Ce que je n’aurais osé dire

17 mars 2019

Le personnage central de L’élégance du hérisson (roman de Muriel Barbery), Renée, concierge dans un immeuble bourgeois, confie ce qui suit :

« Je m’étais depuis longtemps accoutumée à la perspective d’une vie solitaire. être pauvre, laide et, de surcroît, intelligente, condamne, dans nos sociétés, à des parcours sombres et désabusés auxquels il vaut mieux s’habituer de bonne heure. À la beauté, on pardonne tout, même la vulgarité. L’intelligence ne paraît plus une juste compensation des choses, comme un rééquilibrage que la nature offre aux moins favorisés de ses enfants, mais un jouet superfétatoire qui rehausse la valeur du joyau. La laideur, elle, est toujours déjà coupable et j’étais vouée à ce destin tragique avec d’autant plus de douleur que je n’étais point bête. » pp. 45-46

En ne remplaçant que deux mots dans cette réflexion : « pauvre » et « laide » par « aveugle », je m’approprie totalement cette confidence que j’adapte comme suit :

Je m’étais depuis longtemps accoutumée à la perspective d’une vie solitaire. être aveugle et, de surcroît, intelligente, condamne, dans nos sociétés, à des parcours sombres et désabusés auxquels il vaut mieux s’habituer de bonne heure. À la beauté, on pardonne tout, même la vulgarité. L’intelligence ne paraît plus une juste compensation des choses, comme un rééquilibrage que la nature offre aux moins favorisés de ses enfants, mais un jouet superfétatoire qui rehausse la valeur du joyau.
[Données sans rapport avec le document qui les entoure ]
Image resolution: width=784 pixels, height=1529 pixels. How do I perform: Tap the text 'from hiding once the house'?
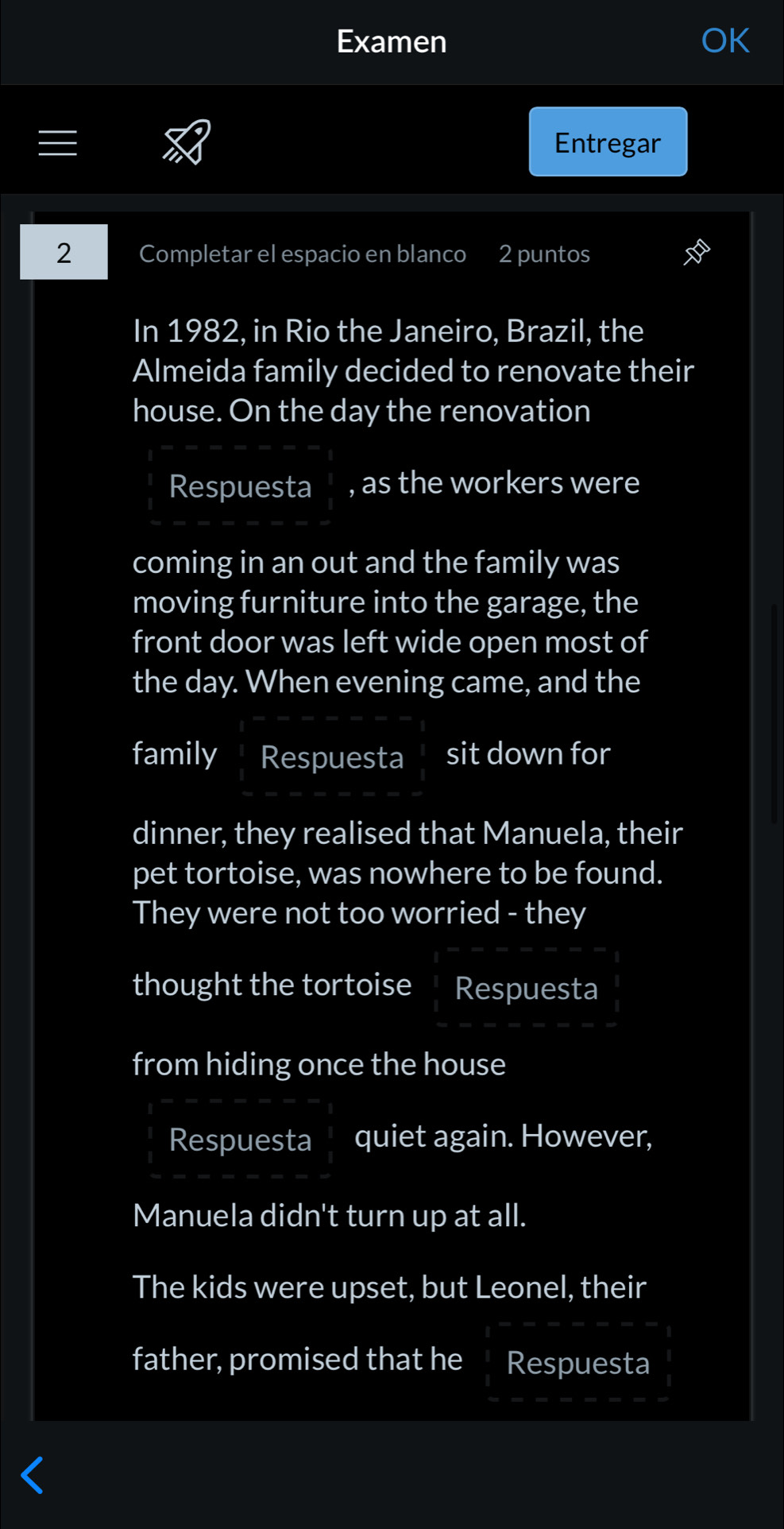tap(319, 1064)
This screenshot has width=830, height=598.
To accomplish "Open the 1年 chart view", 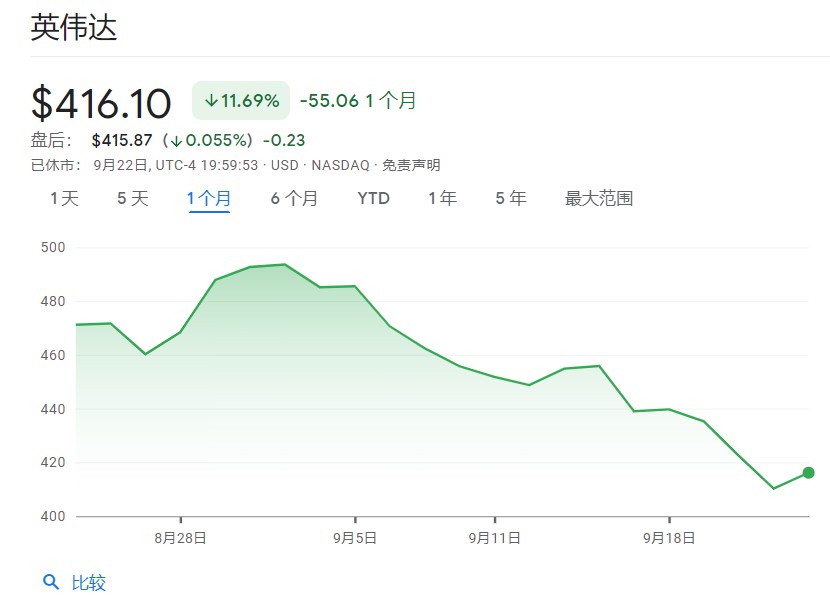I will click(442, 198).
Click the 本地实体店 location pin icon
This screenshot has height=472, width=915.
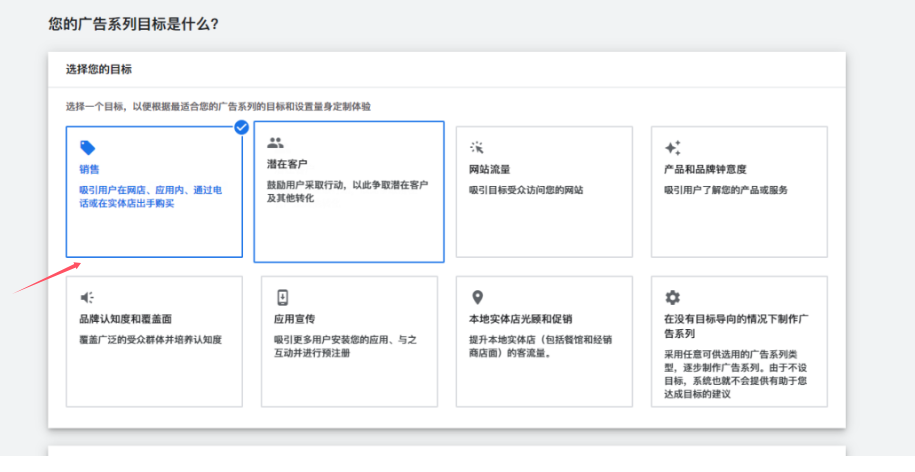click(477, 297)
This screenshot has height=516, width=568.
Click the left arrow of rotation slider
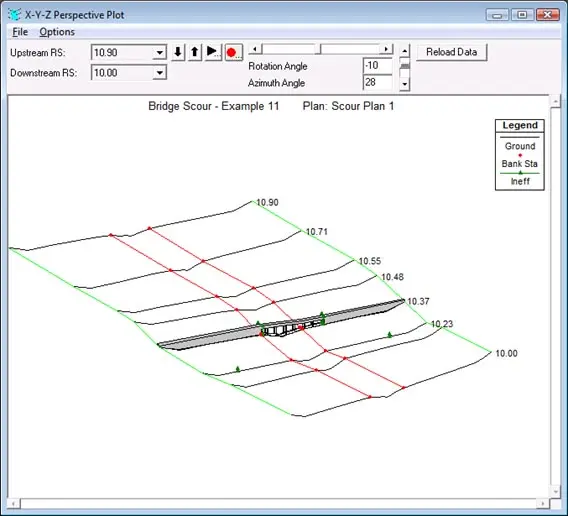pyautogui.click(x=255, y=49)
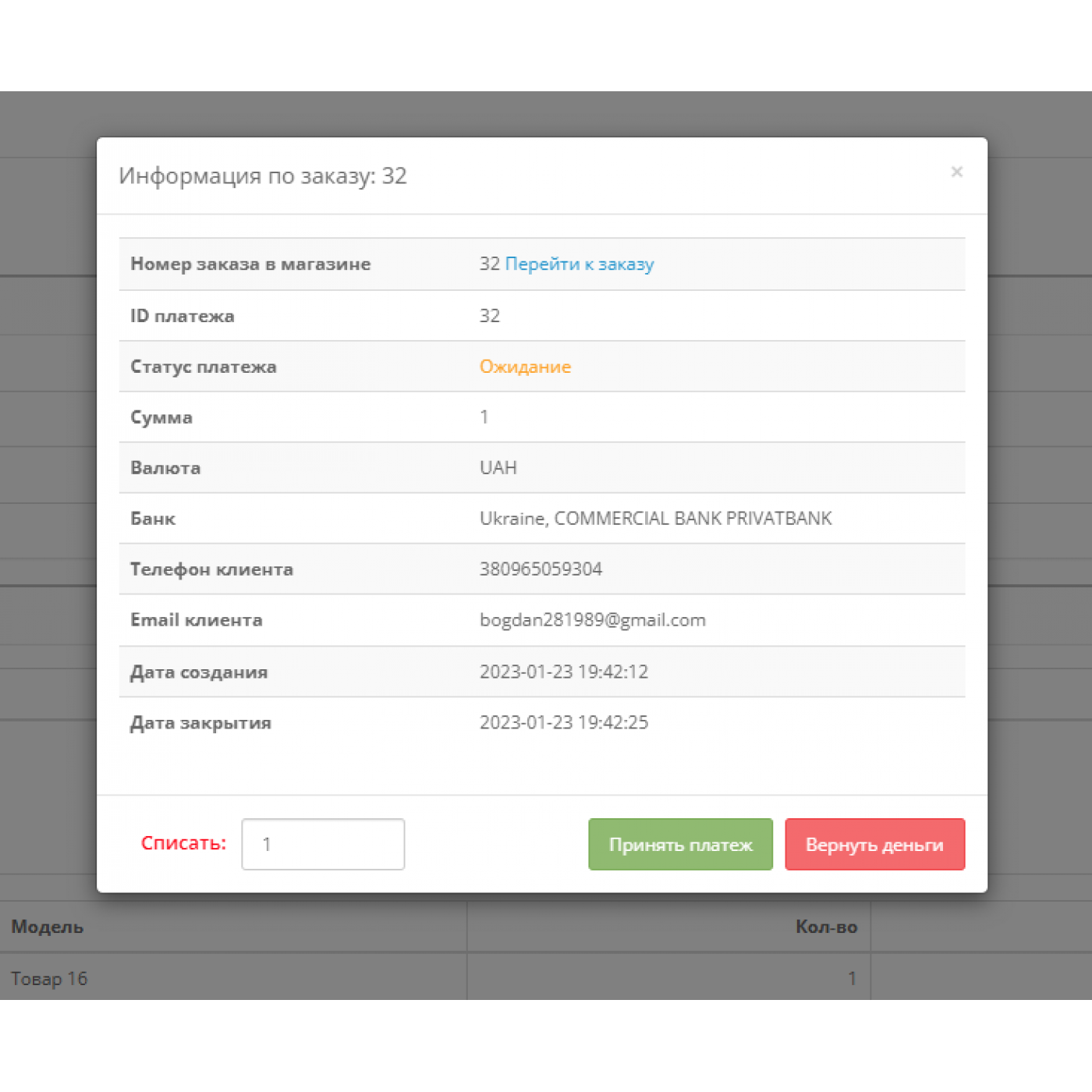Click the client email bogdan281989@gmail.com
The height and width of the screenshot is (1092, 1092).
[x=592, y=620]
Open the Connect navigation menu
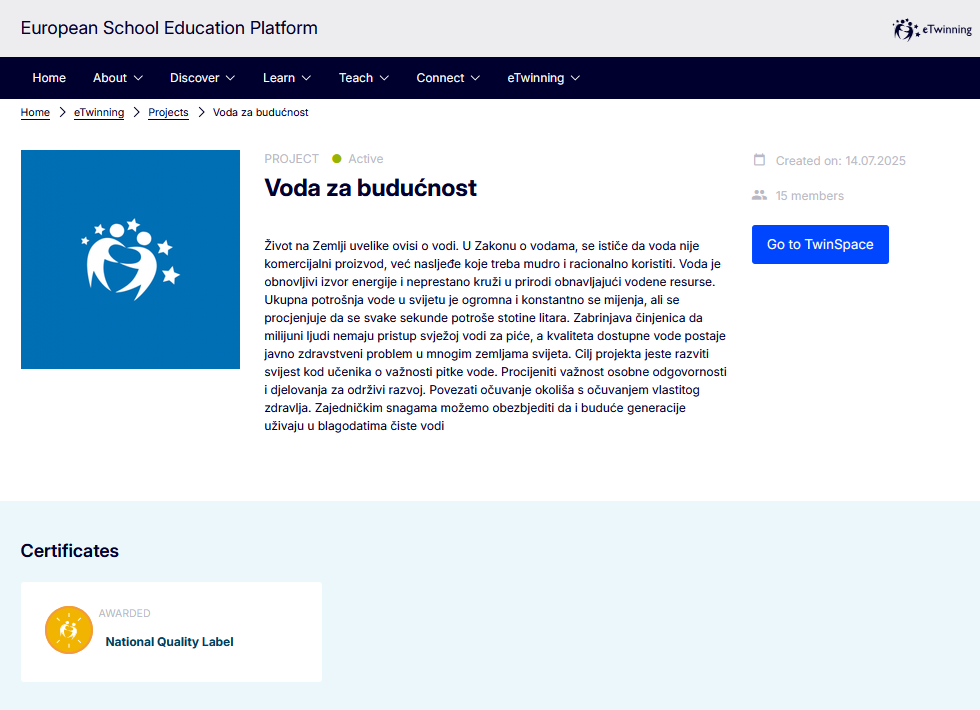 448,78
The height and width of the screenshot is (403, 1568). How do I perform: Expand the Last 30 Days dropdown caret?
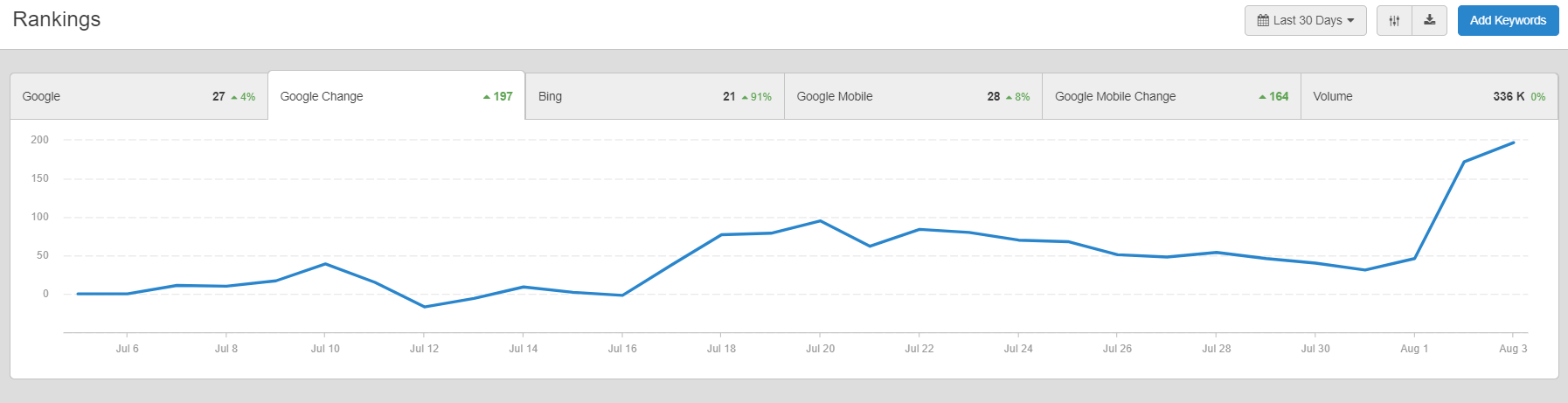(1350, 20)
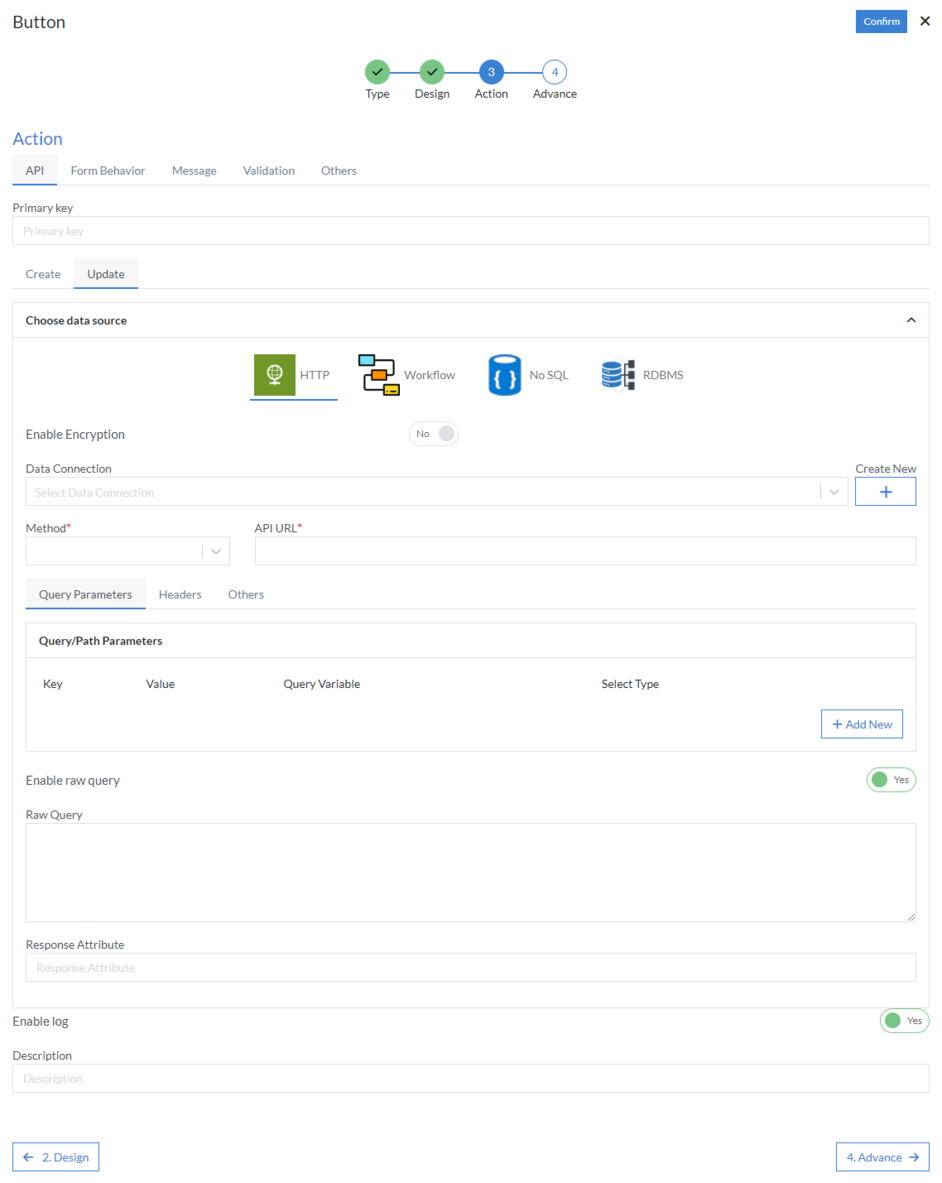Click the Add New parameter button
The image size is (942, 1183).
[861, 723]
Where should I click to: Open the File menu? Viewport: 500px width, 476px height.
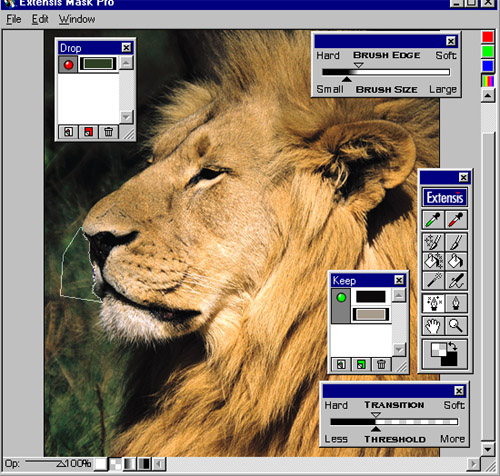(14, 19)
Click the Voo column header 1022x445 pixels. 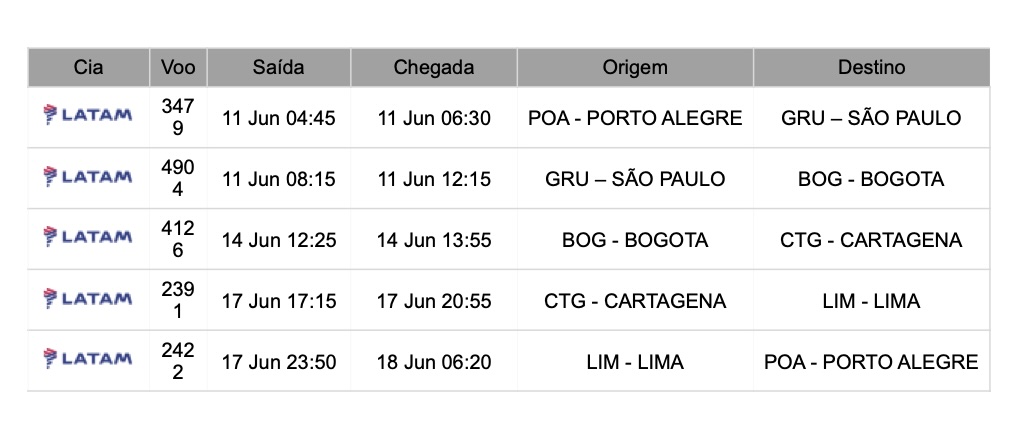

La cécité, elle, est toujours déjà coupable et j’étais vouée à ce destin  tragique avec d’autant plus de douleur que je n’étais point bête.

Les stigmates sociaux et les êtres blessés sont légions .Muriel Barbery sait les dire et les décrire.


BARBERY, Muriel, L’Élégance du hérisson, Gallimard, Paris 2006, 356 pages.